** start of DATA FOR THE TASK **

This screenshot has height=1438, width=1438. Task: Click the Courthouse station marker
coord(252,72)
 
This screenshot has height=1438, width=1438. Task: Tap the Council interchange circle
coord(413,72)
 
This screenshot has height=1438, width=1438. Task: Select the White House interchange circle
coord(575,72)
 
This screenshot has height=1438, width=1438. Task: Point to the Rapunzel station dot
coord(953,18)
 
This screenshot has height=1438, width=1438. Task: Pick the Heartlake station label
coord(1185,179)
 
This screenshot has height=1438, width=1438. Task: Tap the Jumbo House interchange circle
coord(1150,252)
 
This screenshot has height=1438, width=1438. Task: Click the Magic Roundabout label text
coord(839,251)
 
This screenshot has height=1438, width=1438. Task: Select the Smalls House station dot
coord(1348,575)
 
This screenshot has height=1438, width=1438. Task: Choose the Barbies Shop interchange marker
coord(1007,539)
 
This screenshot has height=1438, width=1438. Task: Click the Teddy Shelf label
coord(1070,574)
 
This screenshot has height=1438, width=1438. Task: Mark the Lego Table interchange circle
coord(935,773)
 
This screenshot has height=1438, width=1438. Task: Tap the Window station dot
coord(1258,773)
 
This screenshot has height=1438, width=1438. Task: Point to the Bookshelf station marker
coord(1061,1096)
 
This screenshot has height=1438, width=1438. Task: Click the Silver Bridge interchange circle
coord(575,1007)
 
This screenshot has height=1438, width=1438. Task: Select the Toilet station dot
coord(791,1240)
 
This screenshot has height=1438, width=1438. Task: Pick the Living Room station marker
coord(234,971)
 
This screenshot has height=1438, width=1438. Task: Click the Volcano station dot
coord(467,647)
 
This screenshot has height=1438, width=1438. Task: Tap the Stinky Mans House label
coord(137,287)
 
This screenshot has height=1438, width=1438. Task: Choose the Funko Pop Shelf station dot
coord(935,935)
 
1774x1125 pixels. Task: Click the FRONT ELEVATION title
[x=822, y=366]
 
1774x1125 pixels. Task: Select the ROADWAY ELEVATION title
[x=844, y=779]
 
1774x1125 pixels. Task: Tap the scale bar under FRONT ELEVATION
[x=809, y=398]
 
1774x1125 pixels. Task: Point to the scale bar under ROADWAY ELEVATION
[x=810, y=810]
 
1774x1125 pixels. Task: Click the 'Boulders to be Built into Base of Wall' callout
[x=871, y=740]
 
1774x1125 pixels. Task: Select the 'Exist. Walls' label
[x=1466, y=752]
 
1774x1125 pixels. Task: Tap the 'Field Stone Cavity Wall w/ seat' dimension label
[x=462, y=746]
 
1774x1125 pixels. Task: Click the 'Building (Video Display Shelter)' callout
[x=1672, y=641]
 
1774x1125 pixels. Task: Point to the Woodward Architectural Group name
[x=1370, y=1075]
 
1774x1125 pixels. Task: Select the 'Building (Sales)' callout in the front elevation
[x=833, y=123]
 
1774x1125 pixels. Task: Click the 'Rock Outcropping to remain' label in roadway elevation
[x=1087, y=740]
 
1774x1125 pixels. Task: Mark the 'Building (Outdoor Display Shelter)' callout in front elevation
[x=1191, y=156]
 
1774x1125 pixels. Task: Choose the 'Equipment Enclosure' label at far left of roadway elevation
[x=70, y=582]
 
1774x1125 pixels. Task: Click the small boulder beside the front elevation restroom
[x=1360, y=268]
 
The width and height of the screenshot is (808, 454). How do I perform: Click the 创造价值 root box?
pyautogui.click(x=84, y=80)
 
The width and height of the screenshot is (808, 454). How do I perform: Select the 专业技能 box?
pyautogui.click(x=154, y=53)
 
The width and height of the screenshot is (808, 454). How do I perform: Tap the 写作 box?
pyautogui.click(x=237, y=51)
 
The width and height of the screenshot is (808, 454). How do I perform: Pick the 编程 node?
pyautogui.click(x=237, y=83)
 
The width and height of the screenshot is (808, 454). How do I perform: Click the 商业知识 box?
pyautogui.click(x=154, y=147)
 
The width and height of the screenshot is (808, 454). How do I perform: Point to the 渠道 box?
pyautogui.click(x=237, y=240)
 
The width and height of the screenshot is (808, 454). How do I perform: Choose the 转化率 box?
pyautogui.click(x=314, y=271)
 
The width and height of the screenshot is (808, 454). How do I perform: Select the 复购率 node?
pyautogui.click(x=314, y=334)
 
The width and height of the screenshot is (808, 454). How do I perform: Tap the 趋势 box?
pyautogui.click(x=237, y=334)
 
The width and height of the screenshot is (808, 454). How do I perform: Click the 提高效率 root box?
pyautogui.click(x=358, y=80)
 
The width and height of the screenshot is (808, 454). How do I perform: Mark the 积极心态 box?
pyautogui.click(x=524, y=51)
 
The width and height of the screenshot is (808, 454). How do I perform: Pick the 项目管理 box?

** end of DATA FOR THE TASK **

WHAT YOU SHOULD DO
Which lines in the entries above contain the word "Select"? Pick out each of them and copy it in full.

SOLUTION FOR THIS PROBLEM
This screenshot has height=1438, width=1438. Task: Select the White House interchange circle
This screenshot has height=1438, width=1438. Task: Select the Smalls House station dot
This screenshot has height=1438, width=1438. Task: Select the Toilet station dot
1774x1125 pixels. Task: Select the ROADWAY ELEVATION title
1774x1125 pixels. Task: Select the 'Exist. Walls' label
1774x1125 pixels. Task: Select the 'Building (Sales)' callout in the front elevation
The width and height of the screenshot is (808, 454). How do I perform: Select the 专业技能 box?
The width and height of the screenshot is (808, 454). How do I perform: Select the 复购率 node?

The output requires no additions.